Makassartoday.com, Makassar – Polemik lokasi pembangunan Pengolahan Sampah menjadi Energi Listrik (PSEL) di Kota Makassar akhirnya menemui titik terang. Menteri Koordinator Bidang Pangan RI, Zulkifli Hasan, secara resmi memberikan “lampu hijau” agar proyek strategis tersebut dipusatkan di Tempat Pembuangan Akhir (TPA) Antang, Kecamatan Manggala.

Keputusan ini sekaligus membatalkan rencana sebelumnya yang menargetkan kawasan Tamalanrea sebagai lokasi proyek, yang sempat menuai penolakan keras dari warga setempat.

Dukungan Penuh Pemerintah Pusat

Dalam kunjungan kerjanya ke TPA Antang pada Jumat (6/2/2026), Zulkifli Hasan menegaskan bahwa TPA Antang adalah lokasi paling logis dan efisien. Didampingi oleh Wali Kota Makassar, Munafri Arifuddin, dan Kepala Dinas Lingkungan Hidup, Helmy Budiman, Menko Pangan menilai pemaksaan lokasi baru hanya akan menghambat investasi dan solusi persampahan.

“Yang mau dibangun itu di mana? Terus ada lagi di mana? Kalau di sini sudah memang disediakan tempat pembuangan akhir sampah, lebih gampang prosesnya dan akses keluar masuknya juga sudah ada,” ujar Zulkifli Hasan.

Periklanan

Ad imageAd image

Ia menekankan pentingnya akseptabilitas sosial dalam proyek infrastruktur. “Kalau banyak perlawanan dari masyarakat menolak, susah itu. Tidak bisa kita paksakan lokasi baru. Ya sudah, di sini saja, di (TPA Antang),” tegasnya.

Zulkifli juga menyoroti kondisi TPA Antang seluas 19 hektare yang terancam menjadi gunungan sampah permanen jika tidak segera diintervensi teknologi. Ia pun menginstruksikan Wali Kota Makassar untuk segera memproses administrasi tender ulang.
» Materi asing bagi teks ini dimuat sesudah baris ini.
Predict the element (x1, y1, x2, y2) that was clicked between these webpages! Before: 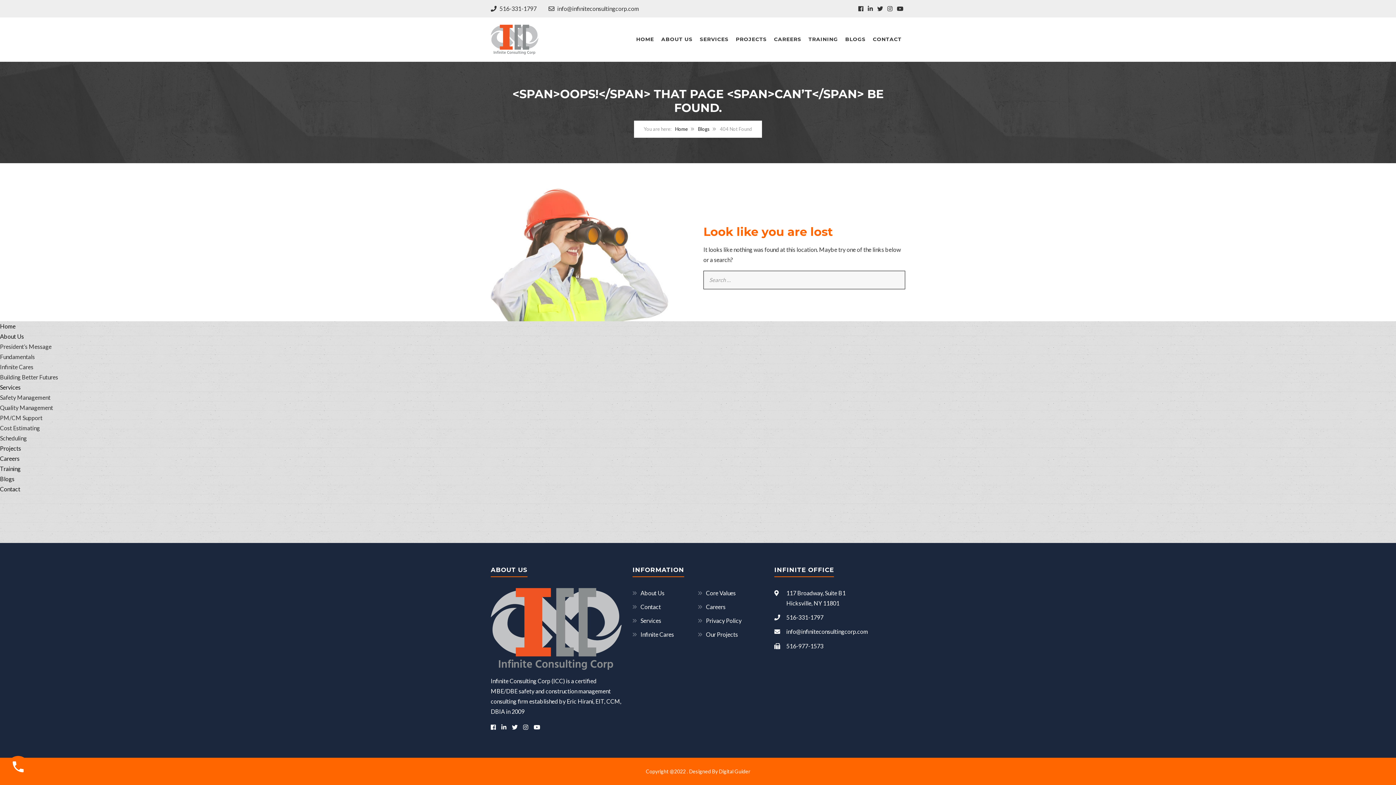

“Oke, sudah Pak Wali. Setuju saya, di sini saja dibangun PSEL/PLTSa. Maka segera dibuatkan surat pengajuan tender ulang atau proses apa pun sesuai dengan regulasi yang berlaku,” perintah Zulhas.

Pemkot Makassar Siap Mulai dari Nol

Menanggapi instruksi tersebut, Wali Kota Makassar, Munafri Arifuddin (Appi), menyatakan kesiapannya untuk merombak total proses lelang yang pernah berjalan. Pemkot Makassar akan memulai kembali seluruh tahapan dari awal guna memastikan legalitas dan transparansi.

“Kami berkoordinasi dengan Kementerian Lingkungan Hidup. Kita pastikan semuanya dimulai dari nol. Dari nol, dan seluruh proses akan kita mulai kembali dari tender awal atau re-tender,” ungkap Munafri.

Menurut Munafri, kembalinya lokasi ke TPA Antang memberikan keuntungan ganda: efisiensi anggaran dan efektivitas operasional.

“Kalau menurut saya, lebih bagus dibangun di sini. Kita tidak ada ongkos lagi, tidak ada biaya tambahan, karena ini memang sudah menjadi lokasi TPA sejak lama. Flow-nya (alur sampah) sudah terbentuk, masyarakat sekitar juga bisa terlibat,” jelasnya.

Berbeda dengan opsi Tamalanrea yang memerlukan pembangunan akses baru dan menghadapi resistensi warga, TPA Antang dinilai sudah siap secara infrastruktur dasar.

Kesiapan Lahan

Terkait kebutuhan lahan untuk fasilitas PSEL yang diperkirakan memakan 5 hingga 7 hektare, Pemkot Makassar telah melakukan langkah antisipatif.

“Di belakang TPA sekarang sudah ada pembebasan lahan baru sekitar empat hektare. Saat ini kami juga meminta BPN untuk mempercepat prosesnya,” kata Munafri.

Pihaknya menargetkan penambahan lahan sekitar 3 hektare lagi untuk menyempurnakan tata letak fasilitas pabrik sampah tersebut agar lebih lugas dan aman dari risiko longsoran sampah.

Dengan adanya restu dari Menko Pangan dan komitmen Pemkot Makassar untuk melakukan re-tender, proyek PSEL ini diharapkan segera terealisasi sebagai solusi jangka panjang pengelolaan sampah berbasis waste-to-energy di Kota Daeng.